HUTCHMED (China) announces that the New Drug Application (“NDA”) for the combination of ORPATHYS^® (savolitinib) and TAGRISSO^® (osimertinib) for the treatment of patients with locally advanced or metastatic epidermal growth factor receptor (“EGFR”) mutation-positive non-small cell lung cancer (“NSCLC”) with MET amplification after disease progression on first-line EGFR inhibitor therapy has been accepted and granted priority review by the China National Medical Products Administration (“NMPA”). ORPATHYS^® is an oral, potent and highly selective MET tyrosine kinase inhibitor (“TKI”).
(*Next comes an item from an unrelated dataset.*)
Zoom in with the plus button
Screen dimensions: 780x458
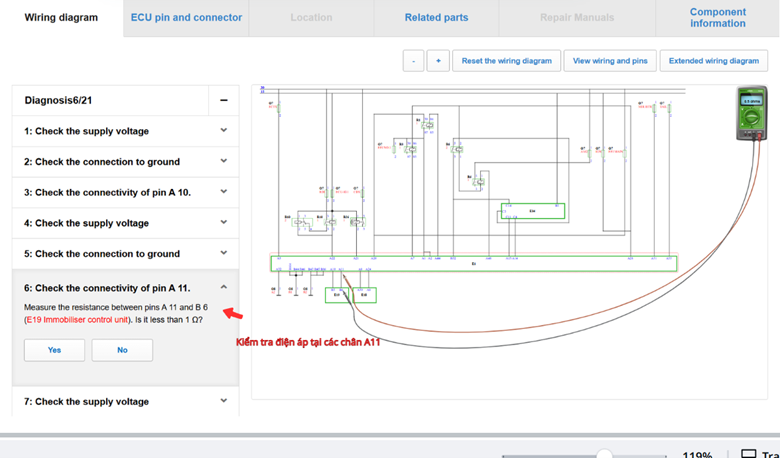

TAGRISSO^® is a third-generation, irreversible EGFR TKI. This acceptance also triggers a milestone payment from AstraZeneca.

The NDA is supported by data from SACHI, a multi-center, open-label, randomized, controlled, Phase III trial which evaluated the efficacy and safety of a combination of ORPATHYS^® and TAGRISSO^® compared to platinum-based doublet-chemotherapy (pemetrexed plus cisplatin or carboplatin), the standard-of-care treatment option in this setting. The primary endpoint of the study was progression free survival (“PFS”) as assessed by investigators. Other endpoints include PFS assessed by an independent review committee, overall survival (OS), objective response rate (ORR), duration of response (DoR), disease control rate (DCR), time to response (TTR), and safety.

The Independent Data Monitoring Committee (“IDMC”) of SACHI has considered that the study has met the pre-defined primary endpoint of PFS in a planned interim analysis and as a result, enrollment into the study has concluded. Results from SACHI will be submitted for presentation at an upcoming scientific conference (clinicaltrials.gov identifier NCT05015608).

“This marks the first regulatory filing for the ORPATHYS^® and TAGRISSO^® combination. The combination has demonstrated clear evidence to address MET-driven EGFR-inhibitor resistance and offers a continued path for oral treatment,” said Dr Michael Shi, Head of R&D and Chief Medical Officer of HUTCHMED. “With our biomarker-specific approach, we are hopeful to enhance treatment continuity and quality of life for NSCLC patients navigating this challenging journey. We and our partner AstraZeneca have been exploring this combination globally, through an array of late-stage clinical trials including the TATTON, SAVANNAH, SAFFRON and ORCHARD studies, and we hope to bring this all-oral, chemotherapy-free treatment option to patients with MET-driven lung cancer in the near future.”

The NMPA granted Breakthrough Therapy designation to the combination of ORPATHYS^® and TAGRISSO^® for this potential indication in December 2024. The NMPA granted this designation to this combination as a new treatment that could target a serious condition where clinical evidence demonstrates substantial advantages over existing therapies.